We’ve seen all sorts of video concepts “shot” with genAI software, including deepfakes that place celebrities in AI clips. On that note, we shouldn’t be surprised to see anti-AI-deepfake laws pop up around the world in response to the increasing number of AI videos that abuse the technology.
But some of the AI videos out there are impressive and deserve recognition. For example, someone made an incredible crime TV series using AI. But what really blew my mind was the “behind-the-scenes” clip they created using the same AI software for that fake TV show.
Reddit user ButchersBrain posted a clip that’s about six minutes long on the social platform. Titled Echoes of the Abyss Season 01, the clip follows Detective Quinn as she investigates strange murders in a small fishing town somewhere in a Scandinavian country.
The clip contains several episodes, but we only get the “previously on…” recaps that precede episodes in actual TV shows. But they’re enough to give us an idea of the story and follow the characters.
Yes, the TV show has a set of recurring characters, including the star of the show. That’s a remarkable feat for a text-to-video AI program.

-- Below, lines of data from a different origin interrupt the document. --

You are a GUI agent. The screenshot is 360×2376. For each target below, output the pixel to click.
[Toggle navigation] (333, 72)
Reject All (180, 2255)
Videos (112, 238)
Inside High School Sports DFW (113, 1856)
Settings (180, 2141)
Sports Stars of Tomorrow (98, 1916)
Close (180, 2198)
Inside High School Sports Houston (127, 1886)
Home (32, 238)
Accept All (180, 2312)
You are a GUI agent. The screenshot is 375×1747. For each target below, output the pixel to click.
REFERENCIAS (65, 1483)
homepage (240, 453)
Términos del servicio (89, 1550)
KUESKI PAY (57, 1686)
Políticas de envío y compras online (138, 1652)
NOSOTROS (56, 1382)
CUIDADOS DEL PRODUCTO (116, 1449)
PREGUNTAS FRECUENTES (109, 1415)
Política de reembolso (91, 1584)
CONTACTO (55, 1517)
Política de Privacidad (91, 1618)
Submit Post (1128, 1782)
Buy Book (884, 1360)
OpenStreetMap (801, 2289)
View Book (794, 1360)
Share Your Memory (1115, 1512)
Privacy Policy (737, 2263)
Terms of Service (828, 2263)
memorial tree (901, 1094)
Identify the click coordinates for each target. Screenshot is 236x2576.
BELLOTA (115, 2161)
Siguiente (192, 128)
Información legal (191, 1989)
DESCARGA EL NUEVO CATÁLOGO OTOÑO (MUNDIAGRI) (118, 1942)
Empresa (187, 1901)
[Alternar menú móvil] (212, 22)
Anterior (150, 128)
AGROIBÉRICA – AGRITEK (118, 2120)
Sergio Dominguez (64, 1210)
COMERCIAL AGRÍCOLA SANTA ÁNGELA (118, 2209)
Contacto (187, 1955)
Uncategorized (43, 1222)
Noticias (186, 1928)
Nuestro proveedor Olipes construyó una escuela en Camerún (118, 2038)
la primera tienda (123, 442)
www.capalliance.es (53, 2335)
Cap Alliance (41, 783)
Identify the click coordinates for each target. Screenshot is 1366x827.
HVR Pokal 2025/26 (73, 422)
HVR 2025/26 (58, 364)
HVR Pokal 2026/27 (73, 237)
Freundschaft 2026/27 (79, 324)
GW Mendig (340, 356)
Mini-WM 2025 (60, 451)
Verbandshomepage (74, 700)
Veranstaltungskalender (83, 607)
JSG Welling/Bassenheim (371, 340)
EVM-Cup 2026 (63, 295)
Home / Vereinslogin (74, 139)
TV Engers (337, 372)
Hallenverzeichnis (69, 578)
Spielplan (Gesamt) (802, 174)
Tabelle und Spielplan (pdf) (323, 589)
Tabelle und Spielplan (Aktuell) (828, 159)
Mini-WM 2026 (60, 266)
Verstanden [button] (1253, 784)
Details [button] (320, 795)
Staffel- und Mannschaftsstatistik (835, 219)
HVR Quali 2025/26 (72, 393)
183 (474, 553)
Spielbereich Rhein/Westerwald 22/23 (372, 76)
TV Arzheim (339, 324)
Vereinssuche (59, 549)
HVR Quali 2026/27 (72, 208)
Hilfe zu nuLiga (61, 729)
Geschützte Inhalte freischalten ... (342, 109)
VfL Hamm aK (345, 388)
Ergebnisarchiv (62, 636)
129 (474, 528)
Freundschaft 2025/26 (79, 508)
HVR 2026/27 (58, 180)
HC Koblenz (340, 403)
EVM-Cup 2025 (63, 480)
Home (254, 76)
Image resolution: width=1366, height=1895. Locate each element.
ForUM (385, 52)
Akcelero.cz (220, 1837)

Character permanence isn’t the only amazing thing about Echoes of the Abyss. The sets the AI imagined based on descriptions from the creator are incredible. You almost can’t tell you’re looking at an AI-generated clip.
The video isn’t perfect, as expected for AI-generated clips. You’ll notice facial, eye, and mouth inconsistencies, especially during speech. Also, AI still has trouble rendering text. But the result is mind-blowing nonetheless.
As the Redditor explained, this was all done with Google’s Veo2 video generation tool. The team behind it also worked with Claude on the script and needed plenty of takes to come up with the final shots:
The basic outline of the story was written by myself. Claude3 helped with fine-tuning certain parts and refining dialogue. Every shot in this has its own prompt, and not every shot was a first try and put into edit. Some shots have around 24 generations to get to the final shot.
I’m telling you all this because you must see the clip above before I show you the even crazier behind-the-scenes video the same team created. This clip is just 30 seconds long, and watching it will blow your mind.
The video feels real. It’s made to look as if someone shot it with a phone while walking the various sets. You’ll recognize the settings from the fake TV show, some of the props, and even the leading actress. Then there’s the sound, the camera movement, and people talking in the background. It all feels real.
You’ll find inconsistencies if you inspect it closely, but imagine watching this video on a phone while you’re scrolling social media. You might not even realize it’s an AI-generated video in the first place.
The Redditor said in the comments section that the sound is also generated with AI software. The team used MMaudio except for the voice in the last shot, made with ElevenLabs AI voice tech.
All of this will only get better in the coming years. As the genAI programs get upgraded and the costs get lower, I wouldn’t be surprised to see actual movies and TV shows made entirely with AI pretty soon. This will also open the door to abuse, as creating fake news with AI video will become even more trivial.